Bu haber onları yüreklerinden vurdu. Öyle ki Muster hoca, sinirden kendini kasarken eşinin gözlerinden yaşlar süzüldü, Alh hoca da üzgün bir suratla başını eğmiş bir şekilde durdu. Kena üzgün bir suratla inandığı ilaha dua etti içinden. Ölen kızı tanımıyordu ama bir insanın ölmesi zaten bir acı çekme sebebiydi. Herkes acı çeke durdular.

Rey, Zerrina'nın morg işlerini hallettikten sonra dışarıdaki bankta oturan Mia'nın yanına gitti. Bankta oturuyordu Mia ama sanki sadece bedeni oradaydı, ruhu başka yerlerde. "Ağlamıyor. Ağlamamak için kendini sıkıyor gibi." diye düşündü Rey. Banka oturdu ve ona odaklanıp bakmaya başladı. Bir süre sonra Mia, kısık bir sesle:

-Rey, sana iki şey soracağım.

Rey, hemen kendini toparlayarak:

-Evet, Mia.

-Sevdiğin birisi ölünce canını çok yakıyor, değil mi?

Üzgün bir sesle:

-Evet, canımı çok yakıyor.

-Peki, nasıl hiç zorlanmadan ağlamamak için kendine hâkim olabiliyorsun?
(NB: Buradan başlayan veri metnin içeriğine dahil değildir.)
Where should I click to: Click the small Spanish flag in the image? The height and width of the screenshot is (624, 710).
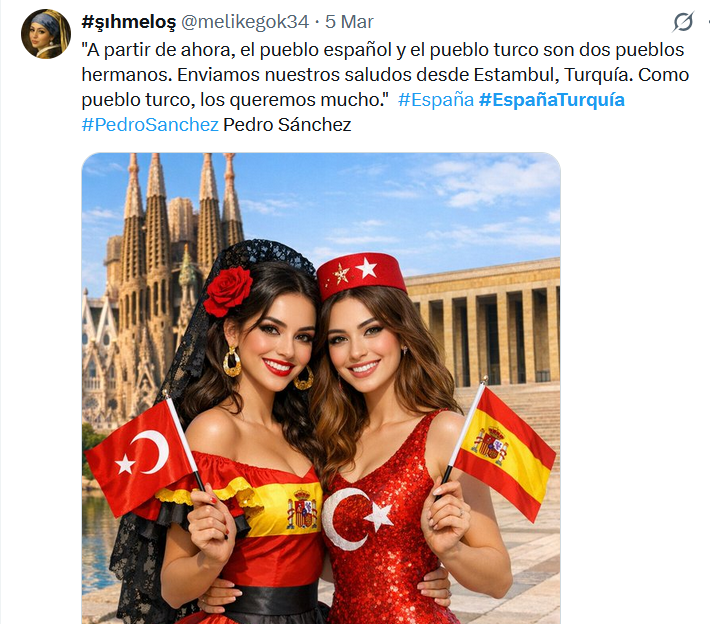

-Ağlamak? Ben acımı ağlayarak hafifletemem. Çünkü benim acılarımı hafifletme yolum başka. (Mia'nın kolundan tutar.) Fakat sen benim gibi değilsin. Sen ağlayarak acını hafifletiyorsun. Ağlamak, güçsüz düşmek değildir aksine gücünü toparlamaktır. Bu yüzden ağlamamak için kendine hâkim olmaya çalışma. Şuan ağla, ağlayabildiğin kadar. Ağlamazsan gücünü toparlayamazsın işte o zaman da güçsüz duruma düşersin. Anlıyorsun değil mi?

Bu sözler Mia'nın gözlerini kocaman açıp ona bakmasına neden oldu. Daha fazla duramadı ve Rey'in omzuna dayanarak ağlamaya başladı. Rey ise bir elini Mia'nın başına, bir elini de omzuna koydu. Öylece durakaldılar bembeyaz yağan karın altında.

Bir süre ağlamayı kestikten sonra donmaya başladı Mia. Rey, onu ısıtmak amacıyla sarılarak:

-İstersen Kiron'a gidelim. Biraz dinlen, cenaze yarın sabah 8'de.

-Yürüyecek halim yok Rey ama dinlenmeliyiz, değil mi?

-Öyle.

-Peki, ne yapacağız? Ben yürüyemiyorum senin de tek kolun yaralı.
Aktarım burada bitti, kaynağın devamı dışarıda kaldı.